A modern portrait of the American wasteland we left behind.
It’s a Sunday morning as I park in a gigantic empty lot off a busy highway. Closing my car door, my footsteps walking on cracked pavement is the only sound other then the the cry of a random Gull and the low swooshing of vehicles a mile away. These are the parts of the world I’ve always felt most comfortable. The places that time has left behind.
Growing up in poverty near a Lake was always the exact juxtaposition I have used to describe myself. Every summer, fishermen and tourists would travel to the cool shores of Lake Ontario to swim, fish, eat ice cream and have cookouts. Their cars packing every small village road, making riding your bike to and from your own favorite year round destinations a much more dangerous ordeal. Most summers I’d be excited to see the influx of new faces in the area. Not that I’d ever interact with anyone. Notoriously shy, if it wasn’t a Metal Gear Solid video game or Stephen King novel – I avoided it.
It was these summers that would birth some of my best and worst qualities. A strong self determination and work ethic only to be kneecapped by a bitter resentment that I still struggle with to this day. But that resentment always seemed to clear up by the end of summer. Annually, I found myself on my bike at the park, as the morning dew seemed to stick around longer, watching bleary eyed and hungover carnies begin deconstructing the Tilt-A-Whirl after the final summer fair of the tourist season. With their U-Haul taillights in the distance, the little village felt like mine again. Even if I never belonged there in the first place.
Winters in a small lake town in the North East are even darker than normal. The snow hushes everything but the whipping whistle of the wind and the occasional ice caps crashing against the shore. You can hear the lake moan for miles.
It would be on those particularly desolate grey afternoons where the ghosts would be most active. If you had the courage to bear the elements (which I often did to feed my teenage junk food vice, as the only store within twenty miles was a small gas station down by the Marina) it’d be easy to see through stinging, watery eyes, kids playing by the shore, salty fishermen loading up their pick up trucks right outside the local inn and the Tilt-A-Whirl, still erect across the bridge in the park. It’d only take a second glance to dissipate the phantoms but it became a comfort of mine. Letting the world spin while I took my time and stood in place didn’t scare me because I knew it would come back around once more.
So back in present day, the door closes behind me. I see a man ahead of me on a park bench nodding off. I, quietly give him a large berth. Let him rest. Often the places time forgets are populated by forgotten people as well.

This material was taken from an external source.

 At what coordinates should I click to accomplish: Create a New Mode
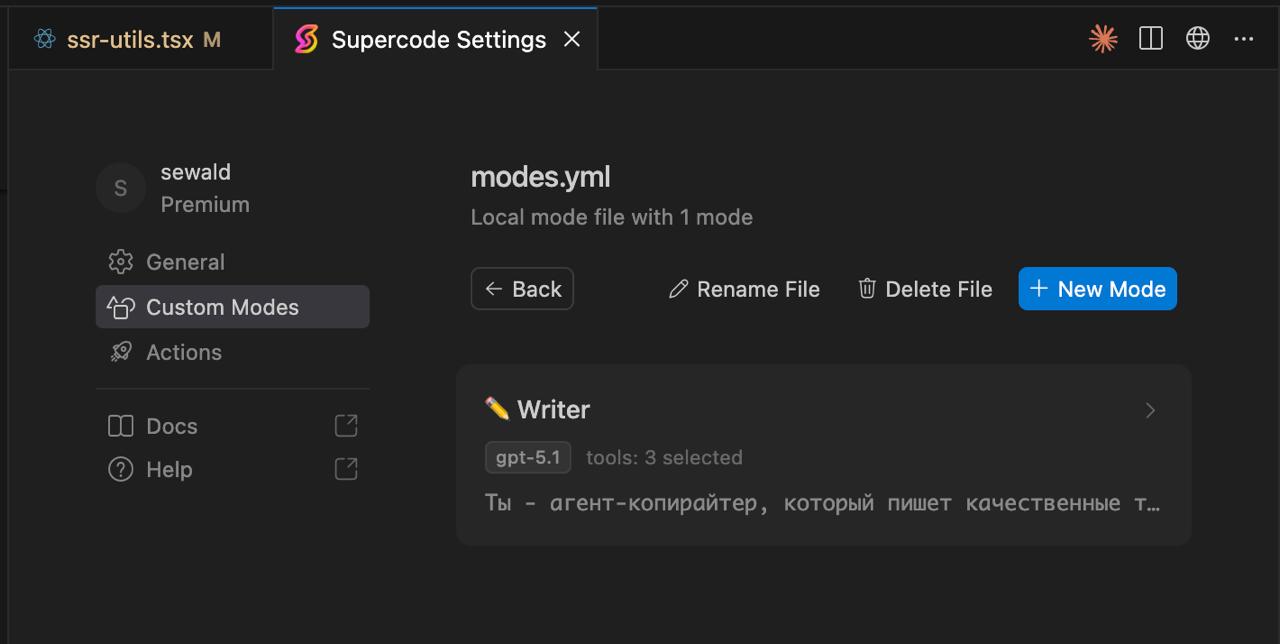click(1097, 289)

I walk by dark window after dark window, you can still see the outline of store names and logos on windows and walls or in some cases, spell out the brand in the absence of dust where the neon lights once settled. I am comfortable in one of my own favorite local haunts. Another melancholy destination. A living memorial for competitive consumerism that turbo capitalism has all but slayed. I am in your typical American mall. The concrete walking track the elderly use sits as a horizontal tombstone of a time long passed.
A time period that still exists in Bratz Rock Angelz. Which takes place almost completely, in a mall. Also, a game that is so damn dull and void of things to do, I wrote that entire sad, flashback you just read while playing the game itself. I guess you could kind of classify it as a walking simulator? It says it’s an adventure but if this counts as an adventure than you could call pretty much anything an adventure. Like changing a flat tire. Or doing your taxes.
In Bratz Rock Angelz, the game begins with Jade getting a job interview for the hottest fashion magazine but once she is interning there she realizes that her boss is a total bitch and her twin rivals also work their and sabotage her employment. So after she gets let go the rest of the gals plan a party for her to make her feel better. Planning this party becomes a time consuming task, as you basically have to take each girl out clothes shopping, apply new make up and do a whole bunch of stupid shit for themselves while their friend waits on the verge of tears.
Then they party out and do pose off’s to the same six songs that make up the entire soundtrack of the game and decide you know what? That magazine sucked anyways. They’re going to start their own fashion magazine. Which they all do in their own office despite all being sixteen. So then you do all of that stuff for awhile and buy clothes and flirt with the stupid smoothie kid and do some more stupid shit until you have a breakthrough and come to the startling revelation that this game kind of sucks.
Also, I know what you’re thinking. I’m not saying this game sucks because I am a nearly thirty four year old man playing a Bratz game. If it was good I would be more then happy to report it. I gave Barbie her fair share. I am not the discriminating type. It’s just hard to get behind a game that doesn’t offer a lot. It is an open world featuring a bunch of Bratz universe characters, which I could see being enjoyable for fans of the series but there just simply isn’t a lot of interaction that takes place. The controls are a bit stiff but it really doesn’t matter considering you don’t need to have good reflexes for any of the mini games.
The most challenging activity is the pose off which is achieved by pressing buttons in sequential order under the time limit but the difficulty for all mini games is just baby soft, refusing to let you lose at any point in time. I think a bit of a challenge could have gone a lot farther in an otherwise semi-interesting gaming world.